(TASK OBJECTIVE) Which lines of the records contain "agent"? Collect every one of them.

(Beginning of SUPPLIED MATERIAL)

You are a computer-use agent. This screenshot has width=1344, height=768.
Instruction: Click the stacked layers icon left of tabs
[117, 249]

(End of SUPPLIED MATERIAL)
(Beginning of SUPPLIED MATERIAL)

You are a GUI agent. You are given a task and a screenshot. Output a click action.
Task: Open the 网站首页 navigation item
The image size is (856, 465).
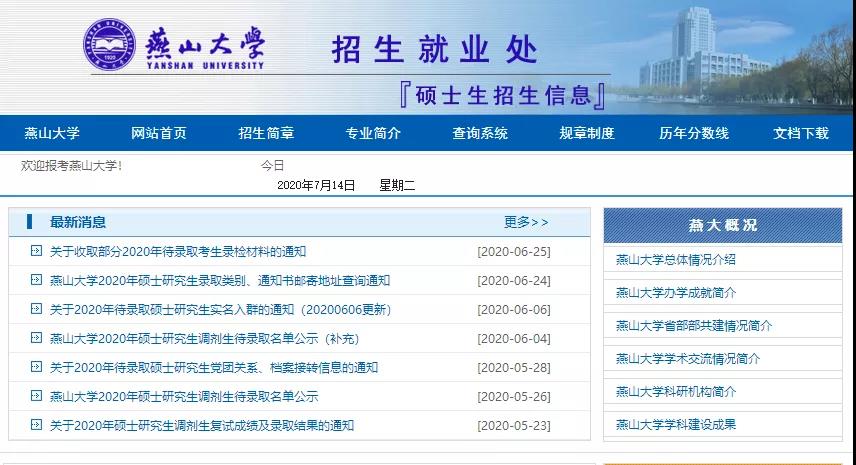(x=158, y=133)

(End of SUPPLIED MATERIAL)
(Beginning of SUPPLIED MATERIAL)

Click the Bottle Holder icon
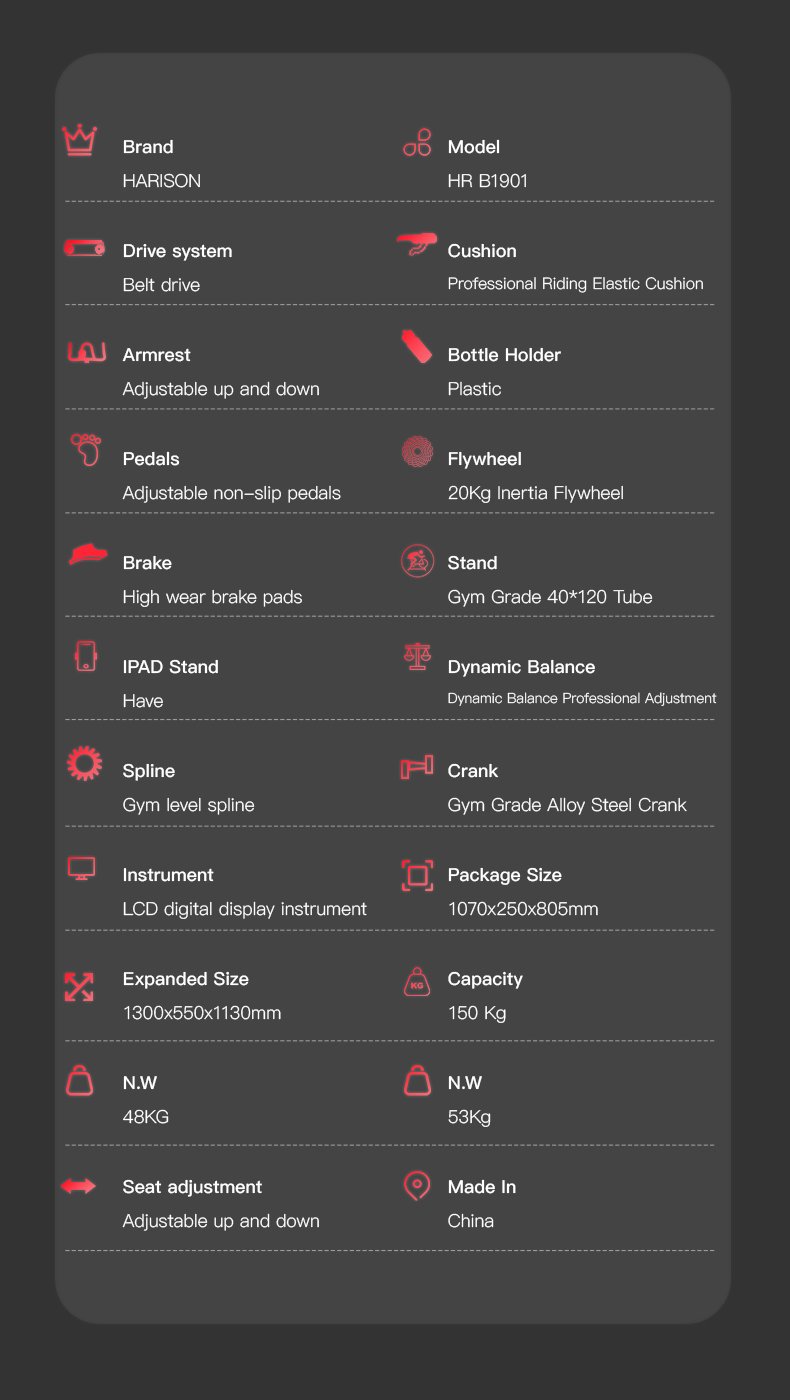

(End of SUPPLIED MATERIAL)

(ANSWER FOR THIS EXERCISE)
You are a computer-use agent. This screenshot has width=1344, height=768.
You are a GUI agent. You are given a task and a screenshot. Output a click action.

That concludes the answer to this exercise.